Security Watch

Amateur Hour

The less trustworthy a website is, the more likely users are to divulge sensitive information, a study says.

Though spelling errors and poor design were once considered the telltale signs of a phishing attack, those same traits now may put online consumers at ease. A study in the Journal of Consumer Research, which is published by the University of Chicago, found that "the disclosure of private information is responsive to environmental cues that bear little connection, or are even inversely related, to objective hazards."

An article published Aug. 25 on the tech news website Ars Technica said the study's conclusion is "a bit of a surprise … most studies have assumed people were rational actors."

In one pair of tests, researchers presented participants with two websites: one that looked professional and suggested the backing of a major university; the other was made as amateurish as possible. Participants said the professional-looking site was the most trustworthy, but when they filled out surveys at each, they divulged more personal information to the sloppy one.

Participants even deemed the same questions to be less intrusive at the unprofessional-looking site. The differences in presentation "seemed to loosen participants up," Ars Technica said.

In another test, researchers asked participants to identify phishing sites before presenting the survey questions. This served as something of an equalizer, leading participants to be equally cautious on both the professional and amateurish websites.

The study did not ask about passwords and PIN codes, though the researchers expressed interest in requesting that type of information in later tests. So far they have only succeeded in manipulating people into divulging "salacious facts," the article said.

The conclusion, however, is clear, Ars Technica said: "users can be fooled by cues that are the exact opposite of those recognized by an independent observer. Which is precisely the reason that maintaining high security standards can be so difficult."

Cover Story

When fraudsters began to steal more than $600,000 from the Catholic Diocese of Des Moines, they were quick with an explanation to address the concerns of the people they had tricked into helping them.

To move the money out of the United States, the scammers relied on money mules, people who are found on job sites and told they are being hired for a legitimate job, only to discover later that they'd assisted a financial fraud, Brian Krebs reported Monday online at "Krebs on Security."

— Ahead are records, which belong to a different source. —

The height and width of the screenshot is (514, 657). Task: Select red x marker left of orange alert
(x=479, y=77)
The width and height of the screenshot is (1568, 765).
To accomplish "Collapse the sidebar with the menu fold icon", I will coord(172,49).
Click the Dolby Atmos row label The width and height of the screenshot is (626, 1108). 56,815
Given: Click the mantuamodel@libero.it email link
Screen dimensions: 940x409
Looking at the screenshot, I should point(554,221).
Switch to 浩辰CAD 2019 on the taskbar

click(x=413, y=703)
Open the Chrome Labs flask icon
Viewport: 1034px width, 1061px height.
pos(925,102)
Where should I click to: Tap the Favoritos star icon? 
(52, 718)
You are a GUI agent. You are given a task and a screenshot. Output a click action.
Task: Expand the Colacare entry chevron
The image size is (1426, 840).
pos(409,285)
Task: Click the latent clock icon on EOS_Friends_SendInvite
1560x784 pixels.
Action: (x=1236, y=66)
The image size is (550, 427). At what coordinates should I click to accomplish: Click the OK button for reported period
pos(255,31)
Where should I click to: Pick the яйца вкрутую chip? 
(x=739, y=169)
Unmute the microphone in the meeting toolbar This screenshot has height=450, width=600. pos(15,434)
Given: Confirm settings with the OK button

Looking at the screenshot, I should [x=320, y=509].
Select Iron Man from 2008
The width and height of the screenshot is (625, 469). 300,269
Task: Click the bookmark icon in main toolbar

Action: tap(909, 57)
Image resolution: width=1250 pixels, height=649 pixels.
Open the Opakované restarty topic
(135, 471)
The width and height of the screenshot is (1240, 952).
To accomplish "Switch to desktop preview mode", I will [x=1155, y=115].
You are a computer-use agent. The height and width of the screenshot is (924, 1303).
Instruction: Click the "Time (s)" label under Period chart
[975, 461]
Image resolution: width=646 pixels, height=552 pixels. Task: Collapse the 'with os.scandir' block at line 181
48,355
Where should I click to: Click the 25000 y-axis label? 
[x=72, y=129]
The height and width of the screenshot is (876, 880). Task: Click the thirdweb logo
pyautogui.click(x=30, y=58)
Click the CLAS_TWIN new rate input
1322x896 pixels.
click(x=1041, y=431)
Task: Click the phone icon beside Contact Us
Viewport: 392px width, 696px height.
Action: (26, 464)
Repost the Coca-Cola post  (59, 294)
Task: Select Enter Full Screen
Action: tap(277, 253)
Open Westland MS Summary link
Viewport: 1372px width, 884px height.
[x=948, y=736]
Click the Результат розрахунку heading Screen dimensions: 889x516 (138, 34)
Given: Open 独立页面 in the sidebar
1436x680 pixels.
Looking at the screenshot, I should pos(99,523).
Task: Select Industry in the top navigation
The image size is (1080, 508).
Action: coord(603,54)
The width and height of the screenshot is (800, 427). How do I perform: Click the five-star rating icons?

Mules are typically told they that they have landed jobs as accountants or payment processors and that they are to receive money into their own bank accounts and wire it away to another location.

Daniel Huggins was hired for such a scheme by a group posing as a company called Impeccable Group. The scammers told Huggins they found his contact information in a resume he had posted online.

When Huggins noticed that the payments he received seemed quite high — one for nearly $20,000 and another for nearly $10,000 — and that both came from the Catholic Church, he began to ask questions.

The scammers, however, had an answer ready, drawn from headlines about sex-abuse scandals. They said these payments were "going to be payouts to some of the settlements in the sex crimes cases against the Church," Huggins told Krebs.

Huggins' bank caught on to the scheme and froze his account. However, not all of the money could be returned; the $800 commission the thieves allowed Huggins to keep had already been spent to pay off his credit card debt. Huggins said he was told to expect a call from the lawyers for the diocese.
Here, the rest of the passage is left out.